Fake Microsoft Updates Used in Attacks Targeting Firefox on Windows

After masquerading rogue antivirus as Microsoft Security Essentials and a range of additional genuine security solutions, cybercriminals are even copying the Microsoft Update site with the latest fake AV attack targeted at users of Firefox on Windows.

Chester Wisniewski, a Senior Security Advisor at Sophos Canada is warning of the new “distribution model” of a fake antivirus which attempts to fool customers into thinking they’re actually downloading and installing a security solution from Microsoft Update.

The attack originates from a source that is distributing fake AV, targeting Windows users, both those running Internet Explorer and Firefox.

A previous attack from the same cybercriminals involved fake security alerts provided inside Firefox. This time around, they’re trying to spread a rogue AV through a fake Microsoft Update site.

“The page is nearly an exact replica of the real Microsoft Update page with one major exception... It only comes up when surfing from Firefox on Windows,” Wisniewski explained.

“The same site was also hosting the traditional Windows XP explorer scanner we have seen for years, as well as a new Windows 7 scanner.”

Attackers never seem to be in short supply of social engineering schemes designed to get unsuspecting users to infect their computers with malicious code.

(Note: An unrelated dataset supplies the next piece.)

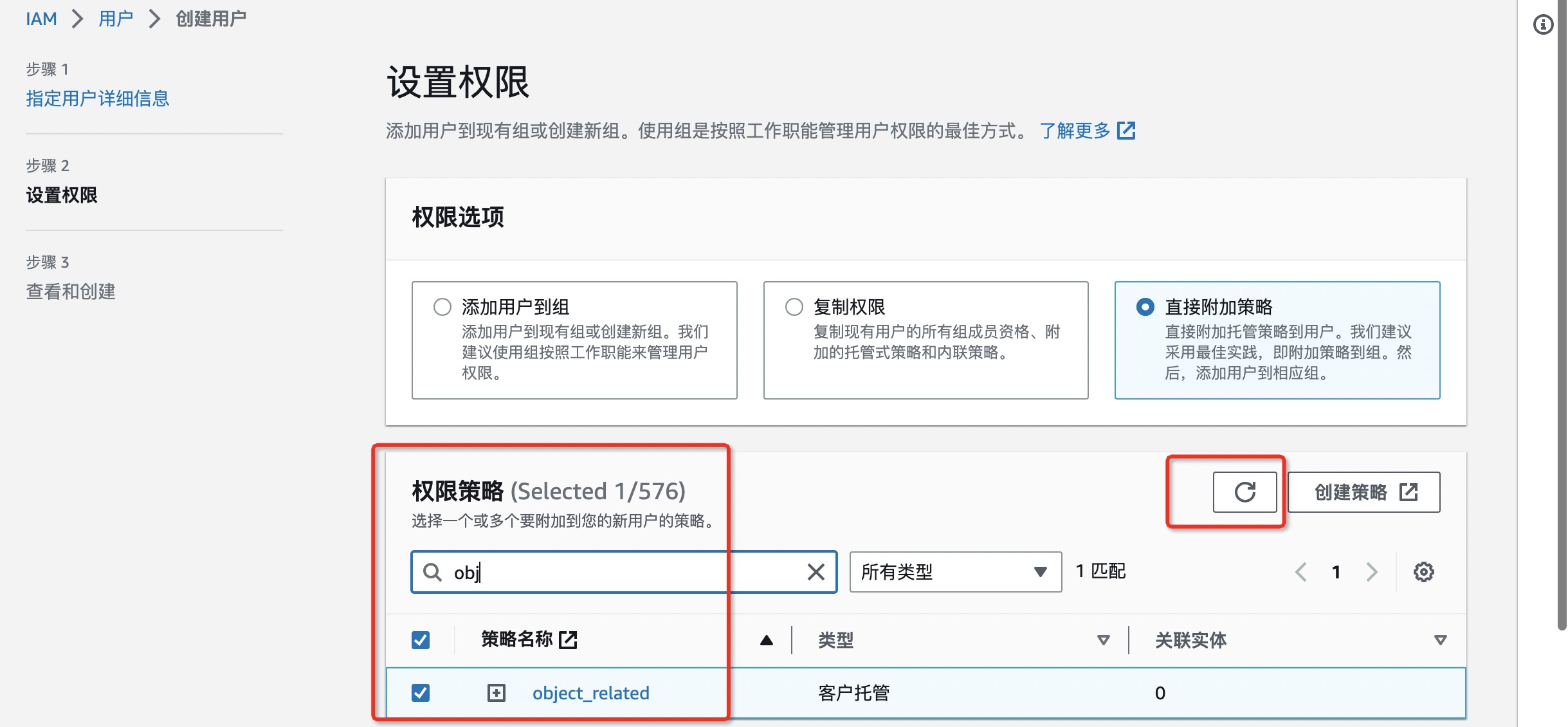The image size is (1568, 727).
Task: Go to previous policies page
Action: (1300, 572)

And this is nothing but another social engineering scheme. Users should keep in mind that the real Microsoft Update site only works with internet Explorer and not with Firefox.

In this particular attack, victims are urged to install the fake updates urgently, with attackers claiming that “This installation is essential for the normal work of your system. Critical update is needed.”

Users can see a screenshot of the social engineering attempt above, and they must remember not to trust a System Scanner that’s being offered to them out of the blue, especially from Microsoft Update and when they’re surfing the web with Firefox.

Here is the message enticing them to download the fake AV and infect their machine, the spelling errors are that of the original authors:

“After the download, this tool is run only once checking your whole system for infection. It removes any infection found, any specific, prevalent malicious programs such as Blaster, Sasser and Mydoom. When an infection is found this tool displays a status report with the next computer start. This tool is necessary for you computer to make your system being protected from hi-jacking and its download is crucial if you value your personal data and your privacy.”

Obviously, victims that allow themselves to be tricked into downloading this fake AV will end up infecting their computer instead of getting the benefits of the Windows Malicious Software Removal Tool, which is a genuine product from Microsoft.